_Your task_:
The whole listing is to be given again without alteration, except that its pictures are dropped.

_Data for processing_:

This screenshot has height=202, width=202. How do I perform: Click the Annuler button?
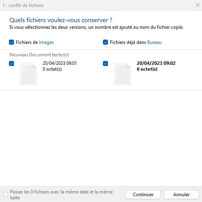pyautogui.click(x=181, y=195)
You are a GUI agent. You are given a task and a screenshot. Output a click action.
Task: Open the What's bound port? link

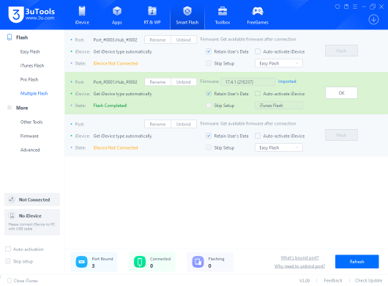[x=299, y=257]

_Solution to the exercise_:
This screenshot has height=202, width=202. How do I perform: Click the Annuler button?
pyautogui.click(x=181, y=195)
You are a GUI agent. You are given a task and a screenshot. Output a click action.
Task: Open the What's bound port? link

[x=299, y=257]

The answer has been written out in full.